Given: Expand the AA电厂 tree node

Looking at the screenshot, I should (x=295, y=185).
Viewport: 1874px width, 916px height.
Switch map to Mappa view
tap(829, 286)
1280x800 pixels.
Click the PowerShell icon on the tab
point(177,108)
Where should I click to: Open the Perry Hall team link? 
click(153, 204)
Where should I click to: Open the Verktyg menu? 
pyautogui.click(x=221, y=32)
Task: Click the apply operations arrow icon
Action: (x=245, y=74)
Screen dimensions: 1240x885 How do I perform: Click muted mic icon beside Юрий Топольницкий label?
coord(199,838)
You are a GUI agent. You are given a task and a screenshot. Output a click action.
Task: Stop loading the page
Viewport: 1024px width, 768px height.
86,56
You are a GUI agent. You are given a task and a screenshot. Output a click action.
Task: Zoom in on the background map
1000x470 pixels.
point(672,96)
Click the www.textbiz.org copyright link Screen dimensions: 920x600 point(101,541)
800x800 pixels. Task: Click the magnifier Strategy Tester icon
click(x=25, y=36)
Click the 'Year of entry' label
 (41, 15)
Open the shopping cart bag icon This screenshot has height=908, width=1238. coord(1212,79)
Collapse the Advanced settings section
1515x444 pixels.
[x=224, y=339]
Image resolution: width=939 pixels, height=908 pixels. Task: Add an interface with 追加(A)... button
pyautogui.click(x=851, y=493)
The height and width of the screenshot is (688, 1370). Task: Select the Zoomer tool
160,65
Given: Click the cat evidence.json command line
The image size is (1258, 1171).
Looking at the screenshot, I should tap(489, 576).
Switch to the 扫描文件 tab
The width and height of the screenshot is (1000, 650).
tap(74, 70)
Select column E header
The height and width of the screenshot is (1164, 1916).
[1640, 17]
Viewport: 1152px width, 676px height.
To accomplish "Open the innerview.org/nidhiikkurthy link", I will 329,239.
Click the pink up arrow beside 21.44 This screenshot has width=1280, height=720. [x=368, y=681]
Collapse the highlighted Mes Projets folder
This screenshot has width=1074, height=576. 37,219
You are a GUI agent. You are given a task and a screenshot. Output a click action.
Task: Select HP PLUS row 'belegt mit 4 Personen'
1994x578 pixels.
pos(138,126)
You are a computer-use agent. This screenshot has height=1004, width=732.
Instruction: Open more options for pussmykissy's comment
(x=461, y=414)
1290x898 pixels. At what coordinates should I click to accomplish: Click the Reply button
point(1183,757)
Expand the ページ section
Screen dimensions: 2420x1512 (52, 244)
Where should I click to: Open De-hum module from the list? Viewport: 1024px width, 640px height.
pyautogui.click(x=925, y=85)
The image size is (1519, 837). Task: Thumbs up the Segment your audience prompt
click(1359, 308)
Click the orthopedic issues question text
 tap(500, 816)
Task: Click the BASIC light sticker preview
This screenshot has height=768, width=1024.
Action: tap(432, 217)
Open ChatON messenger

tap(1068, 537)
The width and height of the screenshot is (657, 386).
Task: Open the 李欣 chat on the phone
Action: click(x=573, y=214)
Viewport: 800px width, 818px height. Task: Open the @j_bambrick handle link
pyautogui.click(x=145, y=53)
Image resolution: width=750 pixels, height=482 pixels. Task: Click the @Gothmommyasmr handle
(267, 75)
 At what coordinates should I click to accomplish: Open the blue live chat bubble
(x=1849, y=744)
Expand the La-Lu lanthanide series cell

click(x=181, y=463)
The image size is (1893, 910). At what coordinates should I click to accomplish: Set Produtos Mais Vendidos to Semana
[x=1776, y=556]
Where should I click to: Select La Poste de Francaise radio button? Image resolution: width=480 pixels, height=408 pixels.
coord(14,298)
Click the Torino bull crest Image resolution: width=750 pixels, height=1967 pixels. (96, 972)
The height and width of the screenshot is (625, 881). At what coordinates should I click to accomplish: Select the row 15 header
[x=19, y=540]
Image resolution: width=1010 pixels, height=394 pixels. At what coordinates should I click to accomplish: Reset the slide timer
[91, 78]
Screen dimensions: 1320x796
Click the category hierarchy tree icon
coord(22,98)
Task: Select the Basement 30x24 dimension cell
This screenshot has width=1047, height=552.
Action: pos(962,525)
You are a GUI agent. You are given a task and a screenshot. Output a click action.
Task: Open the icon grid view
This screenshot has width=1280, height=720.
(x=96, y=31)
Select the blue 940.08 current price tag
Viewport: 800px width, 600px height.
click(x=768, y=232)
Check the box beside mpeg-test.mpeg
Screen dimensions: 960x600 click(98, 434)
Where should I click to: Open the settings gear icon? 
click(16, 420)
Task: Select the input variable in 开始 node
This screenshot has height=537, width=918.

▶ [Work request]
Reproduce the data shown above in its entirety, keeping each word as it is.

▶ [Response to the exercise]
Given: Expand the AA电厂 tree node

Looking at the screenshot, I should (x=295, y=185).
Viewport: 1874px width, 916px height.
Switch map to Mappa view
tap(829, 286)
1280x800 pixels.
Click the PowerShell icon on the tab
point(177,108)
Where should I click to: Open the Perry Hall team link? 
click(153, 204)
Where should I click to: Open the Verktyg menu? 
pyautogui.click(x=221, y=32)
Task: Click the apply operations arrow icon
Action: (x=245, y=74)
Screen dimensions: 1240x885 How do I perform: Click muted mic icon beside Юрий Топольницкий label?
coord(199,838)
You are a GUI agent. You are given a task and a screenshot. Output a click action.
Task: Stop loading the page
Viewport: 1024px width, 768px height.
86,56
You are a GUI agent. You are given a task and a screenshot. Output a click action.
Task: Zoom in on the background map
1000x470 pixels.
point(672,96)
Click the www.textbiz.org copyright link Screen dimensions: 920x600 point(101,541)
800x800 pixels. Task: Click the magnifier Strategy Tester icon
click(x=25, y=36)
Click the 'Year of entry' label
 (41, 15)
Open the shopping cart bag icon This screenshot has height=908, width=1238. coord(1212,79)
Collapse the Advanced settings section
1515x444 pixels.
[x=224, y=339]
Image resolution: width=939 pixels, height=908 pixels. Task: Add an interface with 追加(A)... button
pyautogui.click(x=851, y=493)
The height and width of the screenshot is (688, 1370). Task: Select the Zoomer tool
160,65
Given: Click the cat evidence.json command line
The image size is (1258, 1171).
Looking at the screenshot, I should tap(489, 576).
Switch to the 扫描文件 tab
The width and height of the screenshot is (1000, 650).
tap(74, 70)
Select column E header
The height and width of the screenshot is (1164, 1916).
[1640, 17]
Viewport: 1152px width, 676px height.
To accomplish "Open the innerview.org/nidhiikkurthy link", I will 329,239.
Click the pink up arrow beside 21.44 This screenshot has width=1280, height=720. [x=368, y=681]
Collapse the highlighted Mes Projets folder
This screenshot has width=1074, height=576. 37,219
You are a GUI agent. You are given a task and a screenshot. Output a click action.
Task: Select HP PLUS row 'belegt mit 4 Personen'
1994x578 pixels.
pos(138,126)
You are a computer-use agent. This screenshot has height=1004, width=732.
Instruction: Open more options for pussmykissy's comment
(x=461, y=414)
1290x898 pixels. At what coordinates should I click to accomplish: Click the Reply button
point(1183,757)
Expand the ページ section
Screen dimensions: 2420x1512 (52, 244)
Where should I click to: Open De-hum module from the list? Viewport: 1024px width, 640px height.
pyautogui.click(x=925, y=85)
The image size is (1519, 837). Task: Thumbs up the Segment your audience prompt
click(1359, 308)
Click the orthopedic issues question text
 tap(500, 816)
Task: Click the BASIC light sticker preview
This screenshot has height=768, width=1024.
Action: tap(432, 217)
Open ChatON messenger

tap(1068, 537)
The width and height of the screenshot is (657, 386).
Task: Open the 李欣 chat on the phone
Action: click(x=573, y=214)
Viewport: 800px width, 818px height. Task: Open the @j_bambrick handle link
pyautogui.click(x=145, y=53)
Image resolution: width=750 pixels, height=482 pixels. Task: Click the @Gothmommyasmr handle
(267, 75)
 At what coordinates should I click to accomplish: Open the blue live chat bubble
(x=1849, y=744)
Expand the La-Lu lanthanide series cell

click(x=181, y=463)
The image size is (1893, 910). At what coordinates should I click to accomplish: Set Produtos Mais Vendidos to Semana
[x=1776, y=556]
Where should I click to: Select La Poste de Francaise radio button? Image resolution: width=480 pixels, height=408 pixels.
coord(14,298)
Click the Torino bull crest Image resolution: width=750 pixels, height=1967 pixels. (96, 972)
The height and width of the screenshot is (625, 881). At what coordinates should I click to accomplish: Select the row 15 header
[x=19, y=540]
Image resolution: width=1010 pixels, height=394 pixels. At what coordinates should I click to accomplish: Reset the slide timer
[91, 78]
Screen dimensions: 1320x796
Click the category hierarchy tree icon
coord(22,98)
Task: Select the Basement 30x24 dimension cell
This screenshot has width=1047, height=552.
Action: pos(962,525)
You are a GUI agent. You are given a task and a screenshot. Output a click action.
Task: Open the icon grid view
This screenshot has width=1280, height=720.
(x=96, y=31)
Select the blue 940.08 current price tag
Viewport: 800px width, 600px height.
click(x=768, y=232)
Check the box beside mpeg-test.mpeg
Screen dimensions: 960x600 click(98, 434)
Where should I click to: Open the settings gear icon? 
click(16, 420)
Task: Select the input variable in 开始 node
This screenshot has height=537, width=918.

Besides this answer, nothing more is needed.